Quantitatively controlling expression of miR-17~92 determines colon tumor progression in a mouse tumor model.

The miRNA cluster miR-17~92 targets mRNAs involved in distinct pathways that either promote or inhibit tumor progression. However, the cellular and molecular mechanisms underlying miR-17~92 cluster-mediated protumorigenic or anti-tumorigenic effects have not been studied.
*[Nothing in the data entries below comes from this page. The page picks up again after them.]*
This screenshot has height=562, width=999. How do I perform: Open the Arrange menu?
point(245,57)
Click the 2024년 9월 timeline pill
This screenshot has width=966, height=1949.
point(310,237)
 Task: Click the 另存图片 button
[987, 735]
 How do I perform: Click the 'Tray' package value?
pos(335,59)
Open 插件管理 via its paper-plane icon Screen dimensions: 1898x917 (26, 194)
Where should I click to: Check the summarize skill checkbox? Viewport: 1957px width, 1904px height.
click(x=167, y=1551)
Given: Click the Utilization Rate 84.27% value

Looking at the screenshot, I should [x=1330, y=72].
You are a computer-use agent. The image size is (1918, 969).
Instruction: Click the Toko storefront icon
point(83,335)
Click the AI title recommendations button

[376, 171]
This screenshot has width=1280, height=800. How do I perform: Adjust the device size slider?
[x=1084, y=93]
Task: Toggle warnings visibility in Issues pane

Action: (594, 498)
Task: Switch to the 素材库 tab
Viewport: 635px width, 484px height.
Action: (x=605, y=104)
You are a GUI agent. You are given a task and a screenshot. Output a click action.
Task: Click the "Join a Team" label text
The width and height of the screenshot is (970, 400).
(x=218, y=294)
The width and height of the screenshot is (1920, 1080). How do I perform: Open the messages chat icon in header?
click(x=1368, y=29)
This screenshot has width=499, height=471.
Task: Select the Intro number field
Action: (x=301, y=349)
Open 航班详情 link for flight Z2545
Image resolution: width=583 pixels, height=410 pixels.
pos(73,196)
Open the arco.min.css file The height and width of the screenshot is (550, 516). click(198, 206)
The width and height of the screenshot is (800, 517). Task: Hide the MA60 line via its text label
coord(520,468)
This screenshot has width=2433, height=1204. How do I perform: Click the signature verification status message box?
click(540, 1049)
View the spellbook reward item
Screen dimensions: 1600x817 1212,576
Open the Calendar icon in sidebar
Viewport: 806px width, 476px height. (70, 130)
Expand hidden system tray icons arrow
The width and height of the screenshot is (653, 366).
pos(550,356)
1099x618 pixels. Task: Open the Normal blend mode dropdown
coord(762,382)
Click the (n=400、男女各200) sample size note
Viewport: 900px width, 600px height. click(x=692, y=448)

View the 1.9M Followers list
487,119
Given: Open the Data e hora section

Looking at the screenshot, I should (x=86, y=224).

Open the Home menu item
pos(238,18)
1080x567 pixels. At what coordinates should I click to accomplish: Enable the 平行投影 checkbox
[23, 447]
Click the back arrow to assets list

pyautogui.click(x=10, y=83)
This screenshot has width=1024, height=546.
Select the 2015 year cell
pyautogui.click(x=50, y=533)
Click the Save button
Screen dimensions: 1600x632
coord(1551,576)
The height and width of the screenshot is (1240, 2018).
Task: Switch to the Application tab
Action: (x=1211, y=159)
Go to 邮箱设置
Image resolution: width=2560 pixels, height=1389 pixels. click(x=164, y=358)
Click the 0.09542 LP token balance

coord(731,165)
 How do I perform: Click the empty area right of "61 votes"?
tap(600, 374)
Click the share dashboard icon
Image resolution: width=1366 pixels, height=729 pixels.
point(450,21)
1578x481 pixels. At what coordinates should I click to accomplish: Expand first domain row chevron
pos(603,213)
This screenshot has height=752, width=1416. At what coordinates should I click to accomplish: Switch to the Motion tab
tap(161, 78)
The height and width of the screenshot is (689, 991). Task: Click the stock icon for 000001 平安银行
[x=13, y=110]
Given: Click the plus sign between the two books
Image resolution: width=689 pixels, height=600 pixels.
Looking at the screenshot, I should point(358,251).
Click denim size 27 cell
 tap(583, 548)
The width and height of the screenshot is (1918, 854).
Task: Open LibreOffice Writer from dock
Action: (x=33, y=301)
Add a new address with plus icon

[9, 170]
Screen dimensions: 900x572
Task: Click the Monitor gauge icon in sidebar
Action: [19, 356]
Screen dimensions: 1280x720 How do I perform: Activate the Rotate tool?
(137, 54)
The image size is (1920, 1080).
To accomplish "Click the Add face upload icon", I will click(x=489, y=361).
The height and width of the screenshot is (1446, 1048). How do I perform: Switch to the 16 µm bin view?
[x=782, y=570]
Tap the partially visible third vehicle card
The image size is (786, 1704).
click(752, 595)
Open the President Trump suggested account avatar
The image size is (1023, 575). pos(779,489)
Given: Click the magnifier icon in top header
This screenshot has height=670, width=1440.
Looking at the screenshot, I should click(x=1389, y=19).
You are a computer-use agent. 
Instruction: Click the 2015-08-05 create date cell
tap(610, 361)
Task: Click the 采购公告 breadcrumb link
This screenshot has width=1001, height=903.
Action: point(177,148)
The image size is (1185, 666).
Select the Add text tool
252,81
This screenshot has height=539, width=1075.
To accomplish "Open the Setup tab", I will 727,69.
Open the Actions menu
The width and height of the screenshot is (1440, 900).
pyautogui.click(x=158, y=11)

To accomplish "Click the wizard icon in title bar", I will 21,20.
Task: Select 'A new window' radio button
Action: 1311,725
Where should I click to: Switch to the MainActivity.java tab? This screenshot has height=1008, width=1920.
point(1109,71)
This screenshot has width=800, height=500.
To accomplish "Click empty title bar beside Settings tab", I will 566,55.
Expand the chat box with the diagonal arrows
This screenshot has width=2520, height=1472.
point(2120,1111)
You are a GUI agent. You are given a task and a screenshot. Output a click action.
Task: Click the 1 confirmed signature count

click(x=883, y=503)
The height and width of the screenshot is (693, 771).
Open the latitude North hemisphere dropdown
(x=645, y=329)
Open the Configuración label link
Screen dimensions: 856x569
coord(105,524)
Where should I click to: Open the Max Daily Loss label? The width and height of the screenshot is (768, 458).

Herein, we determined that inhibition of colon cancer progression is dictated by quantitatively controlling expression of the miR-17~92 cluster. miR-19 in the context of the miR-17~92 cluster at medium levels promoted tumor metastasis through induction of Wnt/β-catenin-mediated epithelial-mesenchymal transition by targeting to the tumor-suppressor gene, PTEN. However, higher levels of the miR-17~92 cluster switched from PTEN to oncogenes, including Ctnnb1 (β-catenin) via miR-18a, which resulted in inhibition of tumor growth and metastasis. However, overexpression of Ctnnb1in tumor cells with high-level miR-17~92 did not lead to an increase in the levels of β-catenin protein, suggesting that other factors regulated by higher levels of miR-17~92 might also contribute to inhibition of tumor growth and metastasis. Those unidentified factors may negatively regulate the production of β-catenin protein. Collectively, the data presented in this study revealed that higher levels of miR-17~92 were a critical negative regulator for activation of the Wnt/β-catenin pathway and could have a potential therapeutic application.